- **Records for the exercise**
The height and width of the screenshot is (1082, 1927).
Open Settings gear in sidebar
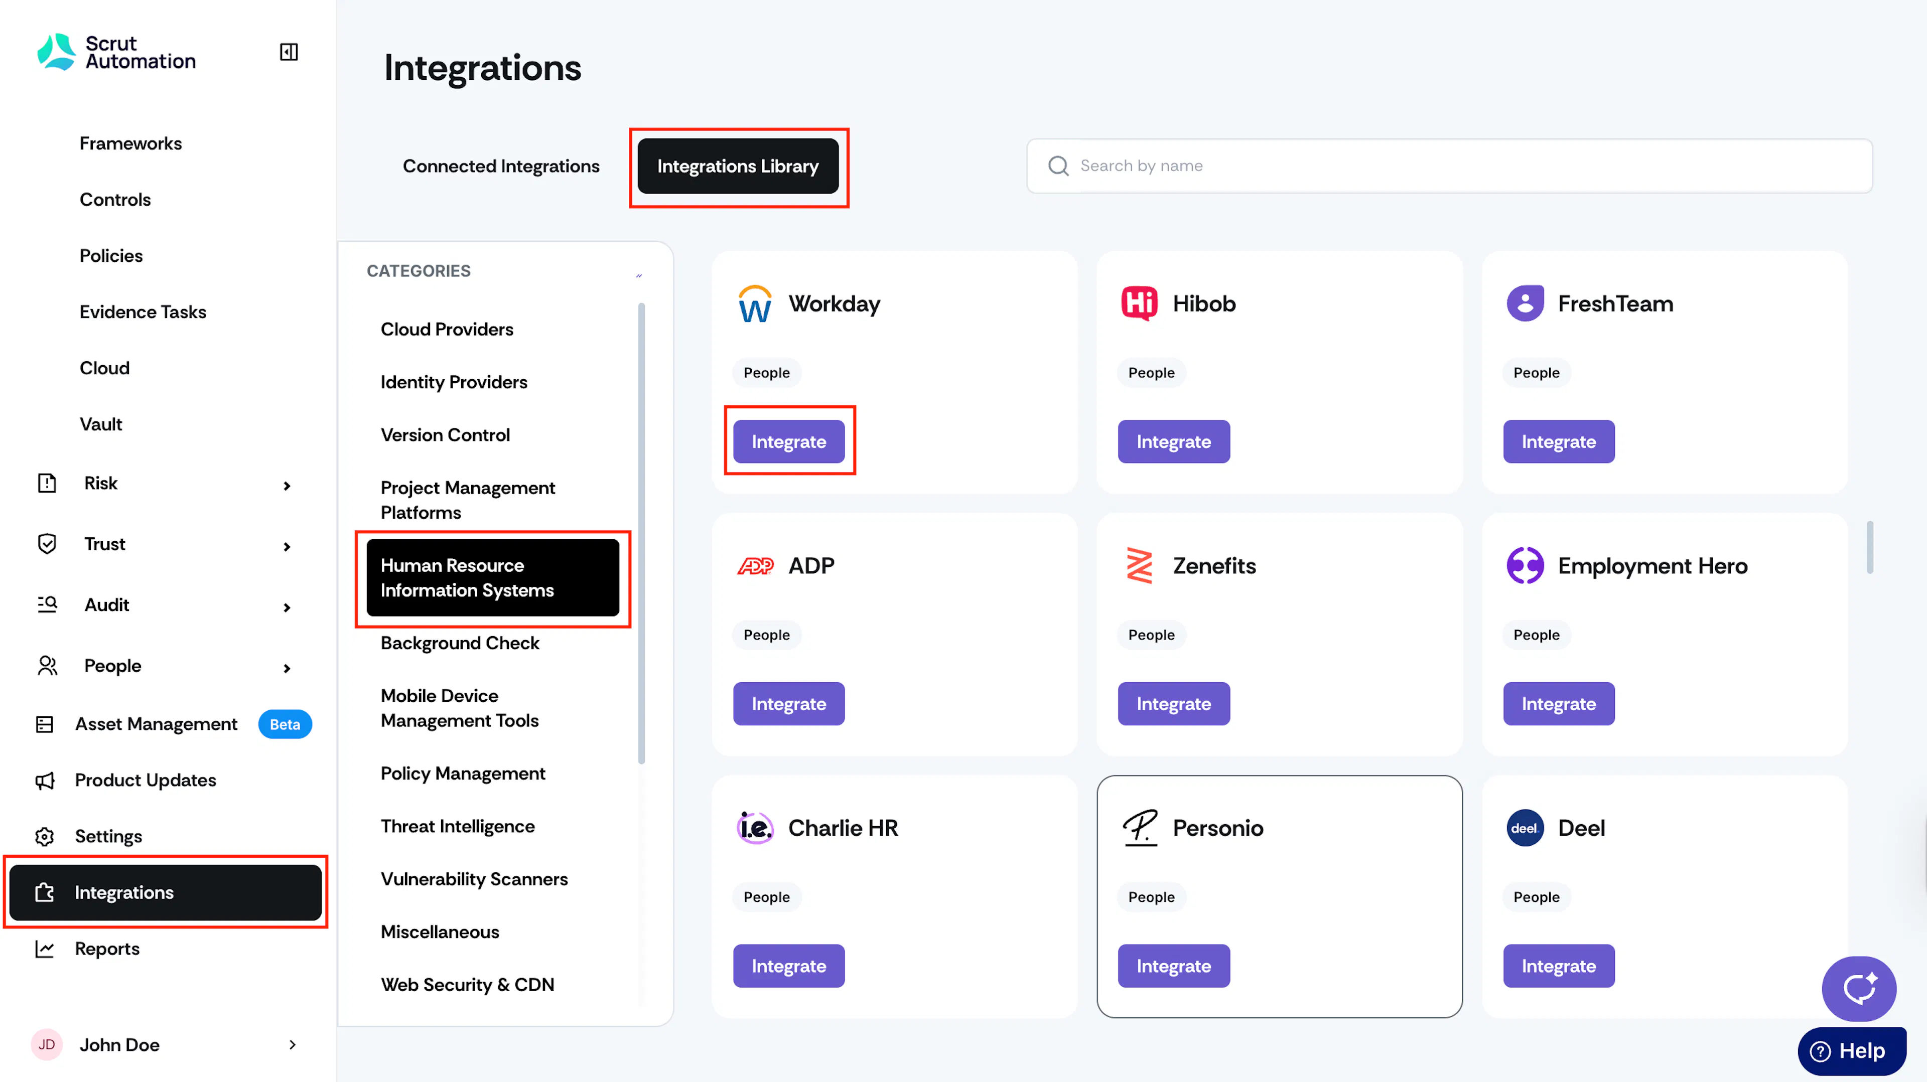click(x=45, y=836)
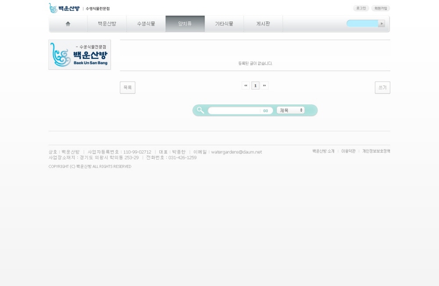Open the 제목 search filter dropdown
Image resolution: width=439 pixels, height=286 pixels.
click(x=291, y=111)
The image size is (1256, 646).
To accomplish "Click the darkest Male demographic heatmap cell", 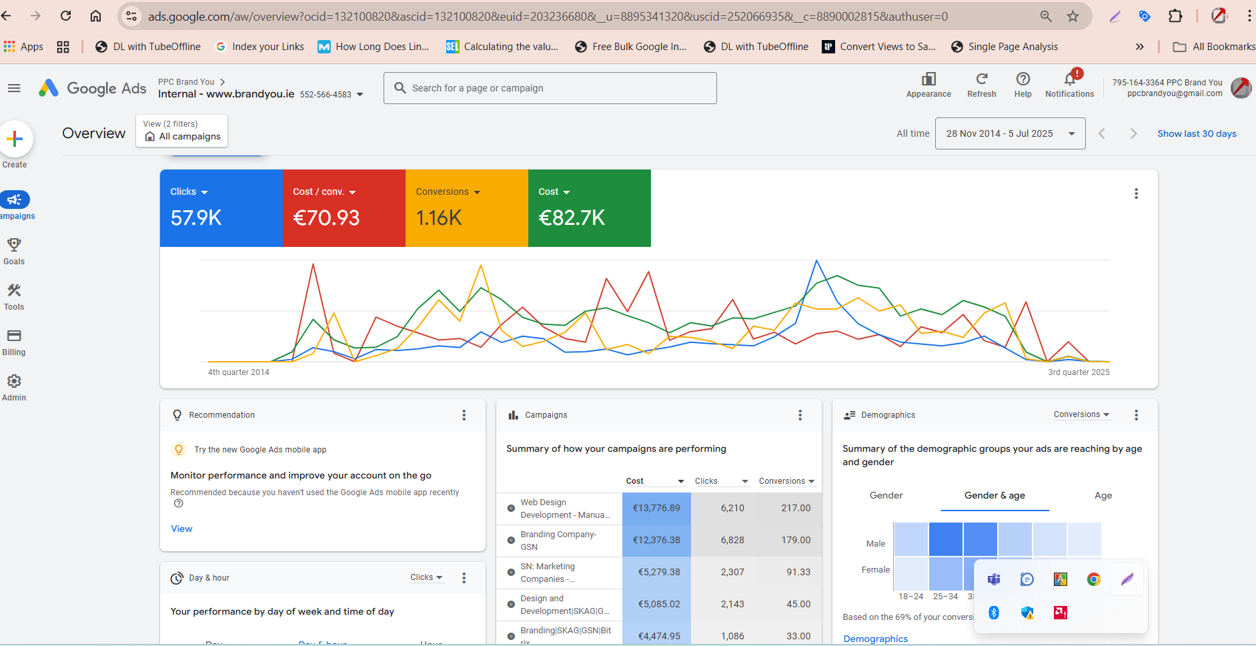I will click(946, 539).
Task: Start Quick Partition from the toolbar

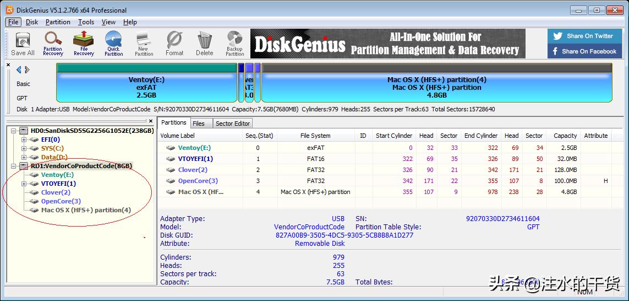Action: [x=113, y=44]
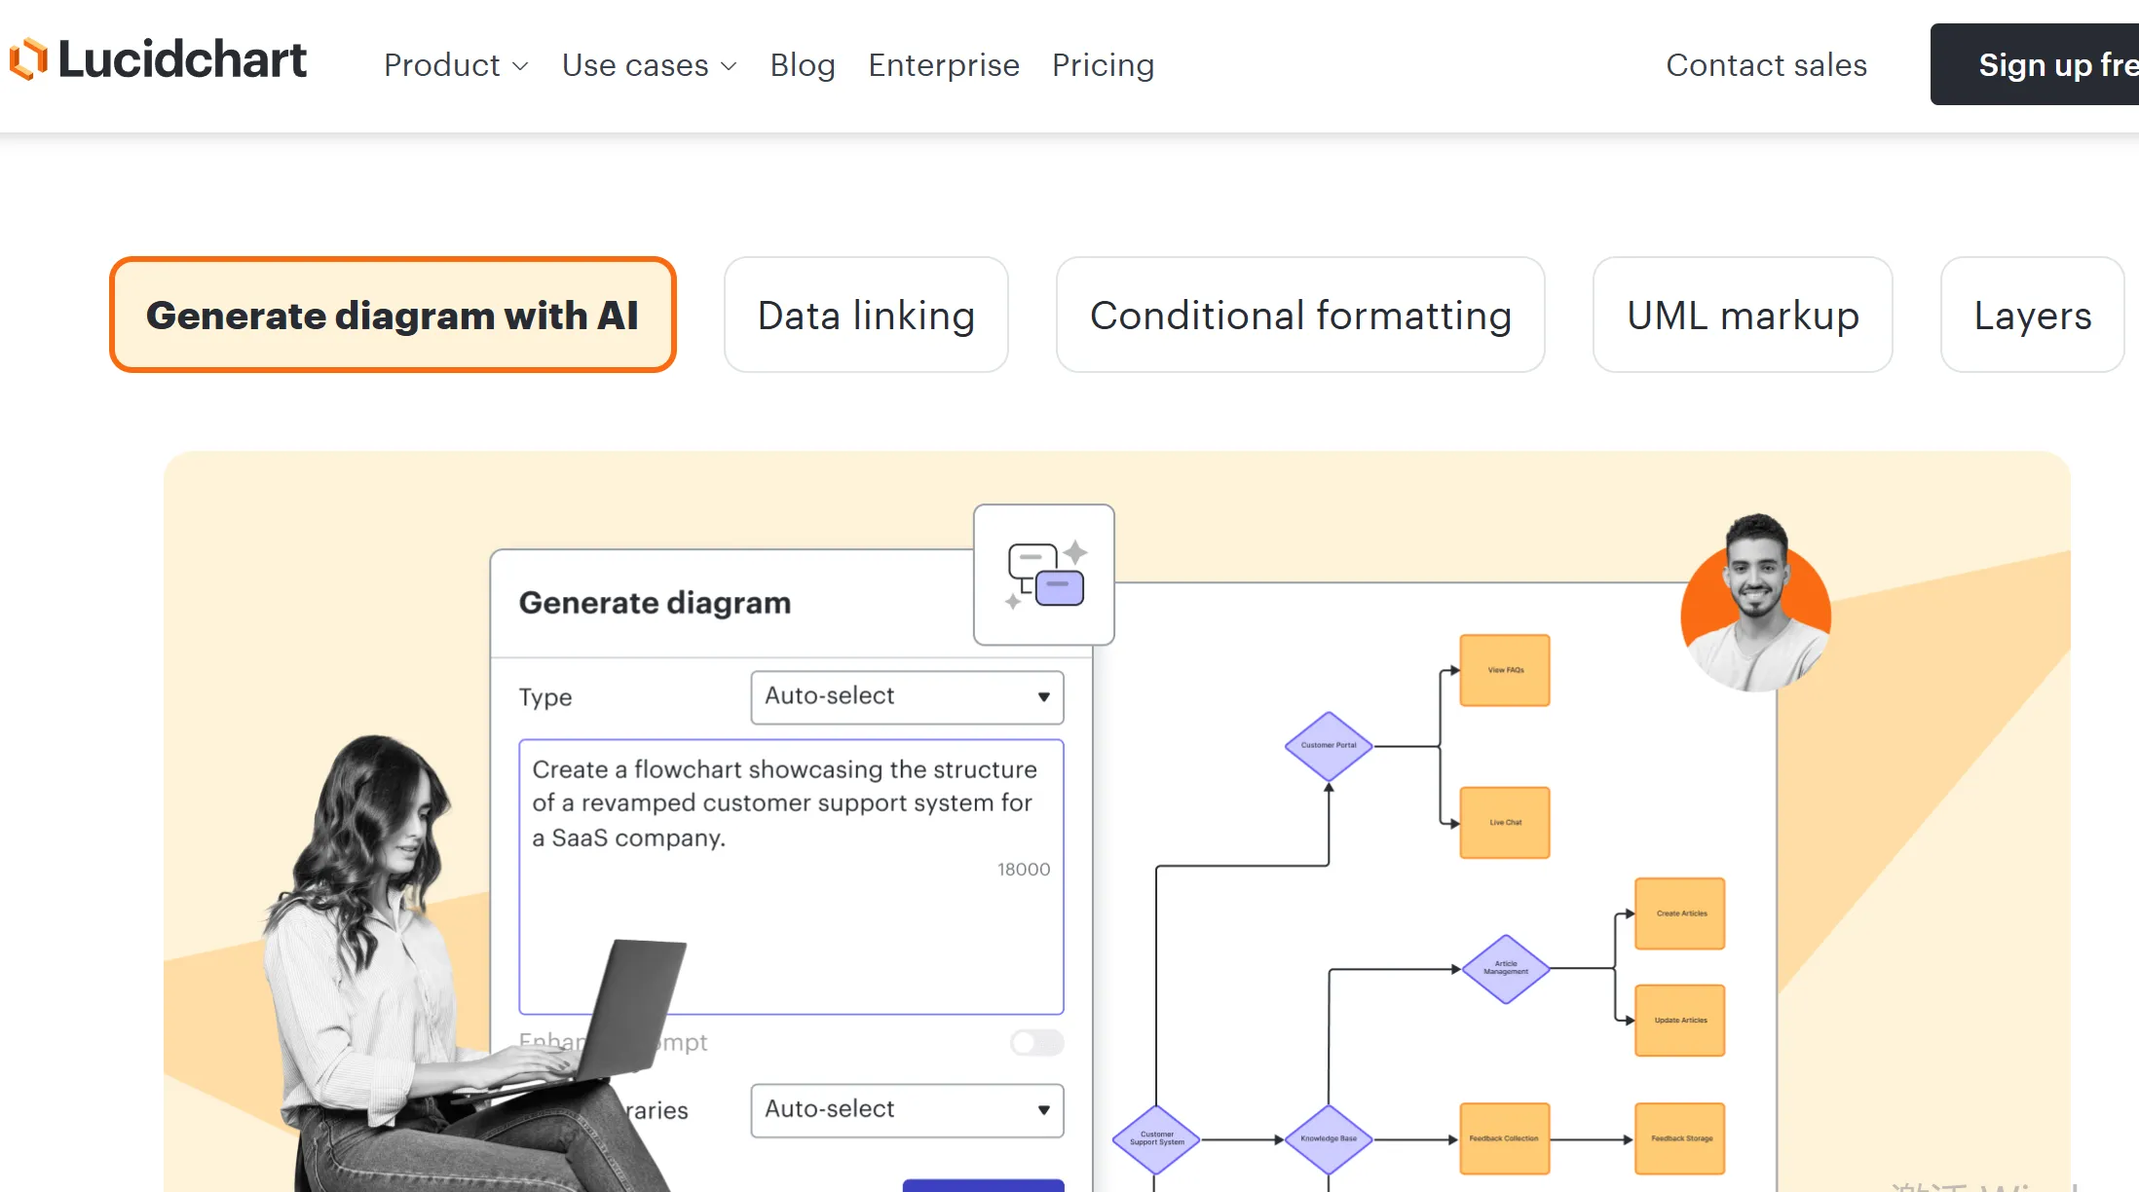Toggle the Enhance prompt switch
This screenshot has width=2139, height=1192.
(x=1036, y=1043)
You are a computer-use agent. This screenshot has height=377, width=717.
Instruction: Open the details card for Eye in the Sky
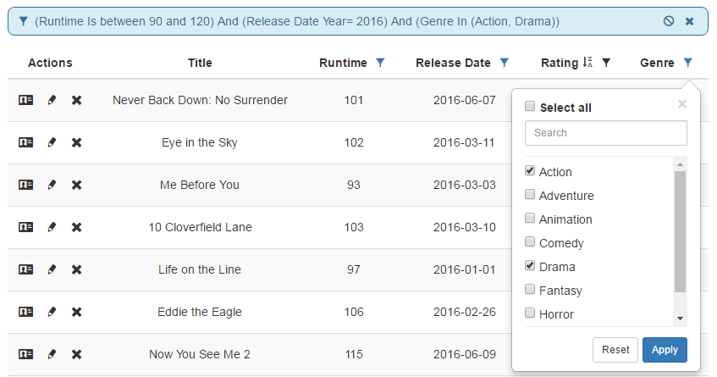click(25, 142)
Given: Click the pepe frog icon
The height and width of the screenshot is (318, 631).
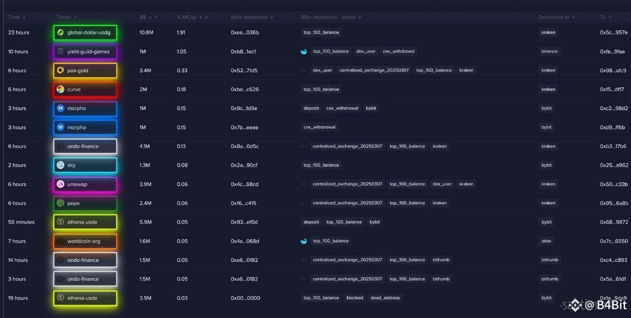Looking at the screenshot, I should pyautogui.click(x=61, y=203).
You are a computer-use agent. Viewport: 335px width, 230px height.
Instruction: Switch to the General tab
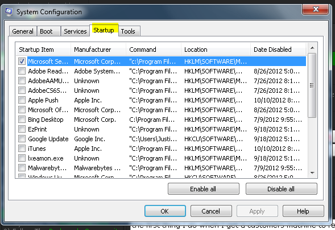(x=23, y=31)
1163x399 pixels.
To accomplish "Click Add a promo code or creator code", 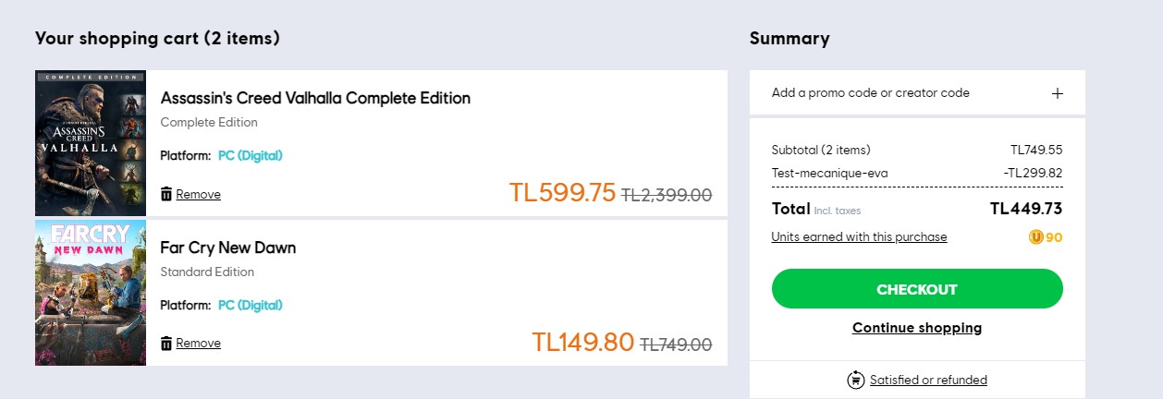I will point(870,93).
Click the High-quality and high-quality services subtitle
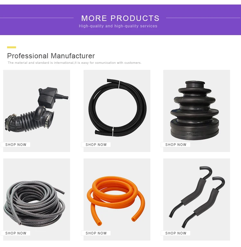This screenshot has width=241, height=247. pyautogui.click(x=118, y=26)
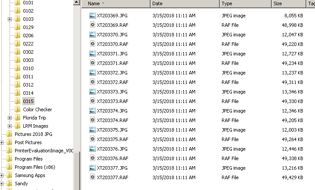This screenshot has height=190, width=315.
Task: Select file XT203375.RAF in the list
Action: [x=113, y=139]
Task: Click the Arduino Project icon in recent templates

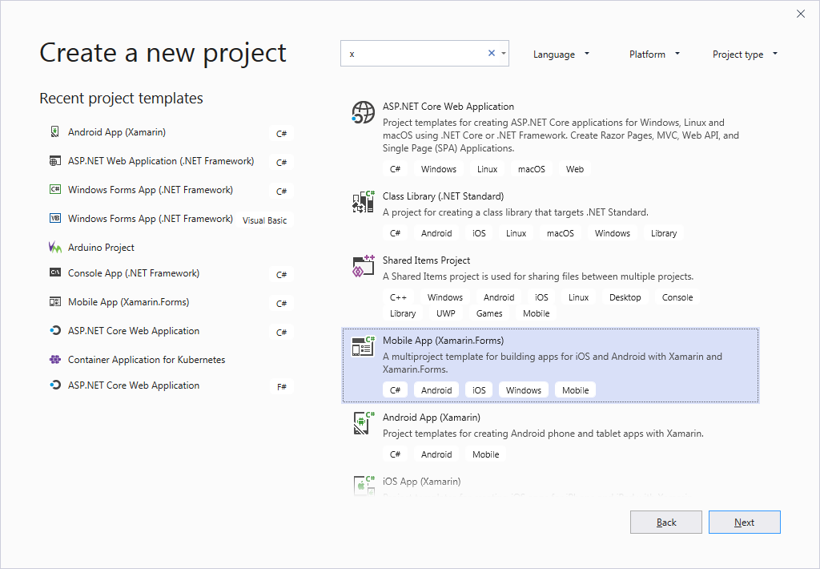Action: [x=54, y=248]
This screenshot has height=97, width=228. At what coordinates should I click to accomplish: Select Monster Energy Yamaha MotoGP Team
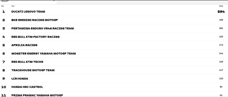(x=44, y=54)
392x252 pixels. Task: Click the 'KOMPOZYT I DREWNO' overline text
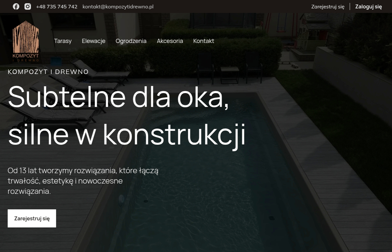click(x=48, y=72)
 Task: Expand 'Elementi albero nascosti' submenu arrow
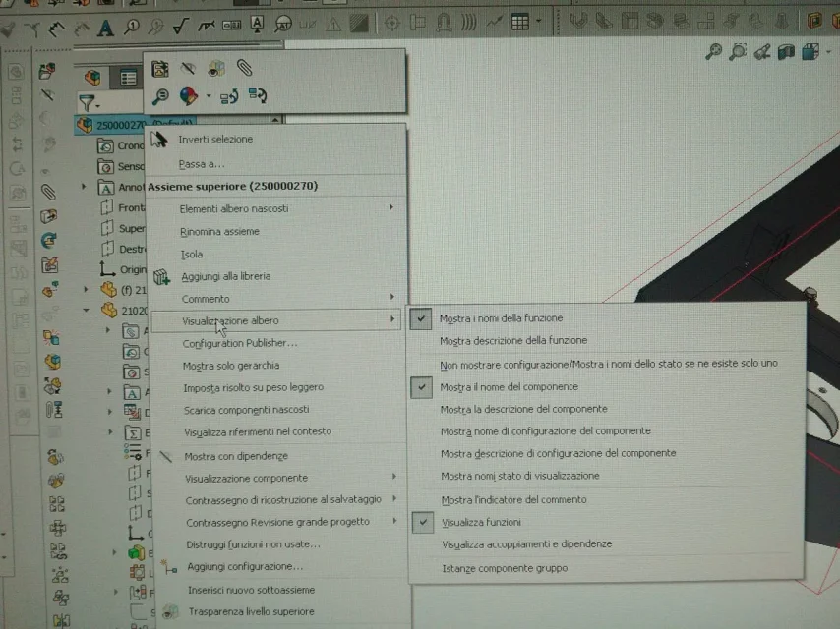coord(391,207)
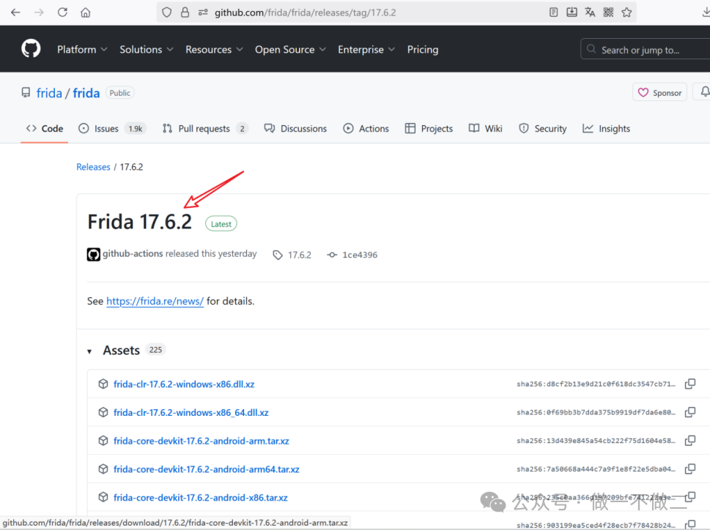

- **Task goal**
Nothing but the lines from the start of the records above through the line with "The image size is (1256, 646)." should be retyped, each exactly as written; leave out all pictures.

- **Response below**
The height and width of the screenshot is (1082, 1927).
Open Settings gear in sidebar
click(x=45, y=836)
Open the 제목 search filter dropdown
Image resolution: width=439 pixels, height=286 pixels.
click(x=291, y=111)
The image size is (1256, 646).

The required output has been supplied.